Publicado por: David Padilla g miércoles, 8 de octubre de 2014

Foto: Álvaro Fernández
Son las dos, casi tres, de la tarde. En un local de comida rápida espero sentado justo frente al mostrador. La chica toma los pedidos, los clasifica, los envuelve y los entrega con la mayor parsimonia posible. El punto de mayor expectación es quizás cuando toma la factura y recita por micrófono el nombre del cliente.

Entre tantos asistentes al rincón de su sitio de trabajo, se asoma un hombre en sus treinta y tantos, alto, de camisa de rayas, con prominente barriga, conversando efusivamente a través de un teléfono celular de última generación.

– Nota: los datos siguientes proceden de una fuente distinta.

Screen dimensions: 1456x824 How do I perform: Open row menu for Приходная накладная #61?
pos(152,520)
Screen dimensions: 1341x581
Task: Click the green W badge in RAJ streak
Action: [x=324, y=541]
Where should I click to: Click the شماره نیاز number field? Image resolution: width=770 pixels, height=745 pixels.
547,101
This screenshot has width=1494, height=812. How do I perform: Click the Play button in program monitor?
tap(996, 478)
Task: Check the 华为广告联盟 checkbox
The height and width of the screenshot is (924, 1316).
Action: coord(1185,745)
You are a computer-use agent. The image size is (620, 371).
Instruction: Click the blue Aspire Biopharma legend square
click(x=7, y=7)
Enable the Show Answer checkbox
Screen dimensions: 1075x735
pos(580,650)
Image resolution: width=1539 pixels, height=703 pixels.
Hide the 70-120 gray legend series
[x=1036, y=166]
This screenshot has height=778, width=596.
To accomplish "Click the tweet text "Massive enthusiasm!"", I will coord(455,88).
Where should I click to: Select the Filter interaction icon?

Sin despegar el oído del aparato, escucha su llamado en el altoparlante. Se acerca, sin aún colgar, y con una mirada y extendiendo el ticket de caja confirma que es su orden la que se encuentra sobre la bandeja en el mostrador.

Cuando finalmente toma la comida, se desprende de aquella maravilla tecnológica y la deja justo sobre el frío y grasiento muro de mármol que ha visto pasar tantas arepas y patacones. Allí queda. El hombre agradece y se retira sin percatarse de que ha dejado el teléfono botado.

Le llamo la atención pero me ignora. Se sienta y engulle con el mayor desespero un pan con abundante pernil y queso. Me levanto, con el fastidio de como si me estuviesen botando de una mesa que van a limpiar, tomo el Smartphone y se lo llevo hasta donde está.

“Grrrcias pnnna”, le llegué a entender mientras estiraba los antebrazos para recibir el equipo, aparentemente para no ensuciarlo con las manos llenas de salsa y especias.

Vuelvo a mi silla. Justo en la misma línea, en la espera a que la chica mencione el nombre, se encuentra una señora de unos cincuenta años, pelo canoso y de piel trigueña. Me mira incrédula. Estira su mano y me toca el hombro.

-Señor, usted que es honrado pero siendo yo me quedo con el teléfono.

Le sonrío, entre la incomodidad del comentario, dando apoyo a su propuesta. No he terminado de colocar los labios en su posición original cuando un caballero en sus veintitantos termina de botar en la papelera el contenido de su bandeja y se me acerca.

-¡Chaamo, te hubieses quedado con su iPhone para que no sea tan pendejo!

Afortunadamente no me da oportunidad de responderle. Escucho que me llaman y me levanto con rapidez. Extiendo mi factura y la chica pro-lentitud me regala una sonrisa obligada, como la que le di a la señora con su consejo.

Le agradezco y tomo mi paquete. Antes de marcharme echo una mirada a quien había olvidado su aparato. Allí estaba haciendo trizas el pan de quince centímetros con aquel objeto de deseo lejos de su bandeja, ignorado al otro extremo de su mesa.